About four years after their arrival (a great jealousy existing) the Otaheiteans secretly revolted and killed every Englishman except himself, whom they severely wounded in the neck with a pistol ball. The same night the widows of the deceased Englishmen arose and put to death the whole of the Otaheiteans, leaving Smith the only man alive upon the island, with eight or nine women and several small children. On his recovery he applied himself to tilling the ground, so that it now produces plenty of yams, cocoa nuts, bananas and plantains; hogs and poultry in abundance. There are now some grown up men and women, children of the mutineers, on the island, the whole population amounting to about thirty five, who acknowledge Smith as father and commander of them all; they all speak English, and have been educated by him, (Captain Folger represents) in a religious and moral way.
The second mate of the Topaz asserts that Christian the ringleader became insane shortly after their arrival on the island, and threw him self off the rocks into the sea another died of a fever before the massacre of the remaining six took place. The island is badly supplied with water, sufficient only for the present inhabitants, and no anchorage.
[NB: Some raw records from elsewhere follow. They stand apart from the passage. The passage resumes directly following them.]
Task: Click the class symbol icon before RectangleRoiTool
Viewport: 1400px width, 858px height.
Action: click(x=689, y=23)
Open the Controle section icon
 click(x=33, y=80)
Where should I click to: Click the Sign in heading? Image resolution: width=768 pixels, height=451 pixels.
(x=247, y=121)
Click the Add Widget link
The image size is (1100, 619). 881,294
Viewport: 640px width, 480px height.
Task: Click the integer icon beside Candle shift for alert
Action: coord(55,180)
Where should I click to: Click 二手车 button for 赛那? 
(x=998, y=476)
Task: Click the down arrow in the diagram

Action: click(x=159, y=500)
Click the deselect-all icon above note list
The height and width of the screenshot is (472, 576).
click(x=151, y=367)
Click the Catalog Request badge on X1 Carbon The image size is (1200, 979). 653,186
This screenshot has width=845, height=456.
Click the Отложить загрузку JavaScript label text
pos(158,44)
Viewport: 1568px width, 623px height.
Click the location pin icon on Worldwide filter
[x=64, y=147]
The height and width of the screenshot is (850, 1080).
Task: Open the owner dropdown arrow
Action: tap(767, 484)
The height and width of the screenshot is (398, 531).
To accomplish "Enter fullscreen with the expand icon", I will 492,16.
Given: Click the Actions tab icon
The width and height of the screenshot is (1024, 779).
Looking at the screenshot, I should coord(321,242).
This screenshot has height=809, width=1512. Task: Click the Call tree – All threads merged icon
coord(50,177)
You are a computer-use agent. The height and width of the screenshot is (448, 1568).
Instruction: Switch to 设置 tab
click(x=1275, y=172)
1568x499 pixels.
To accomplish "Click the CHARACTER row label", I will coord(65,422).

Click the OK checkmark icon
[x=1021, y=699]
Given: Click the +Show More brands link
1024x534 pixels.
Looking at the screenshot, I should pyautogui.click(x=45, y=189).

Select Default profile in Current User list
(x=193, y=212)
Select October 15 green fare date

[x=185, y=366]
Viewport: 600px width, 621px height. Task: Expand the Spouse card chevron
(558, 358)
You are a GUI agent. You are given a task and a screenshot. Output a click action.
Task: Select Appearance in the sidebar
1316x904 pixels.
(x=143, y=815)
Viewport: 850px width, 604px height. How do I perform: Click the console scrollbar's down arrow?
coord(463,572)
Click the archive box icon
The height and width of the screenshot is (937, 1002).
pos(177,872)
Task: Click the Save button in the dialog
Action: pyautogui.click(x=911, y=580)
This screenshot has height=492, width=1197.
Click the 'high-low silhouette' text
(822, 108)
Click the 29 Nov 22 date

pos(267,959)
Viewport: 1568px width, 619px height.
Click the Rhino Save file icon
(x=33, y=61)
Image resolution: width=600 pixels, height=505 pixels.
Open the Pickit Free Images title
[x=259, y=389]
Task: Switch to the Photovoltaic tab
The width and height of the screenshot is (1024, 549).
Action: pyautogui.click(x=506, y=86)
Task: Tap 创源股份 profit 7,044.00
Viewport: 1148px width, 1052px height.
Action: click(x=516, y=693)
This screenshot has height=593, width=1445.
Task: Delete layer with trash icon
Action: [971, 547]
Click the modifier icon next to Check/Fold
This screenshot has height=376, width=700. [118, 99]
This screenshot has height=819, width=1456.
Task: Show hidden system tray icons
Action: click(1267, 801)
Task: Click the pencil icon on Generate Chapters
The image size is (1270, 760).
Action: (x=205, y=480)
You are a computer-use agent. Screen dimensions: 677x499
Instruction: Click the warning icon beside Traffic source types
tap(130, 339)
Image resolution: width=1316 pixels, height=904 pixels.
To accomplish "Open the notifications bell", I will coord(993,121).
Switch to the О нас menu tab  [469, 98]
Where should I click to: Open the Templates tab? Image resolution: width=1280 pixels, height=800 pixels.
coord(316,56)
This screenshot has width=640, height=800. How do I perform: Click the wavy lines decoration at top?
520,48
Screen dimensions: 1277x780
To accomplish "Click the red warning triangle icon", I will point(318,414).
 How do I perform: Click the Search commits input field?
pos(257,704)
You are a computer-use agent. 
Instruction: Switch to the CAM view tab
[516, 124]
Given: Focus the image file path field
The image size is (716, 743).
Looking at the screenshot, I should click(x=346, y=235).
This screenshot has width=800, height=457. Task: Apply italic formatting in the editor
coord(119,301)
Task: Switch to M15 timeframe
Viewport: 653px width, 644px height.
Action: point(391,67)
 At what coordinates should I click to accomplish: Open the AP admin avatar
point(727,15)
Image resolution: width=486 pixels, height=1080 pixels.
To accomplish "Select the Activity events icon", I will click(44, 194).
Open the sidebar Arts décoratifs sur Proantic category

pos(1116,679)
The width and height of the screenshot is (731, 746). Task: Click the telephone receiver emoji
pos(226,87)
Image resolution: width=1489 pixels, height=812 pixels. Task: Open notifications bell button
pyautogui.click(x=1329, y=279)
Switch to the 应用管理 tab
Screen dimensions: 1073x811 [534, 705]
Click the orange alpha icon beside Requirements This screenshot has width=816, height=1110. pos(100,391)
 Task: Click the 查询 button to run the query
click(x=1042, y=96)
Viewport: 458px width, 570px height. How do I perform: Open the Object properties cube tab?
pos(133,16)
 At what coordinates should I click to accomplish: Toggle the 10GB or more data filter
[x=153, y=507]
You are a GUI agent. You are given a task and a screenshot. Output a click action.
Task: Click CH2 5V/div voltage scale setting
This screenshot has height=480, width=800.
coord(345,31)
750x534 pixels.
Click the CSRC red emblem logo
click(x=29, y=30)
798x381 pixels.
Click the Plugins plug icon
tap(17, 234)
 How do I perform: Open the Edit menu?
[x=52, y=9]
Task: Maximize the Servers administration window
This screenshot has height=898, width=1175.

If this interesting relation rested solely on the faith that is due to Americans, with whom, we say it with regret, truth is not always considered as a moral obligation, we should hesitate in giving it this publicity. The narrative, however, states two facts on which the credibility of the story must stand or fall—the name of the mutineer and the maker of the time-piece; we have taken the trouble to ascertain the truth of both of these facts. Alexander Smith appears on the books of the Bounty as follows: "Entered 7th Sep. 1787 Ab. Born in London. Aged 20. Run 28th April 1789. One of the mutineers": and it appears also that the Bounty was actually supplied with a time piece made by Kendall.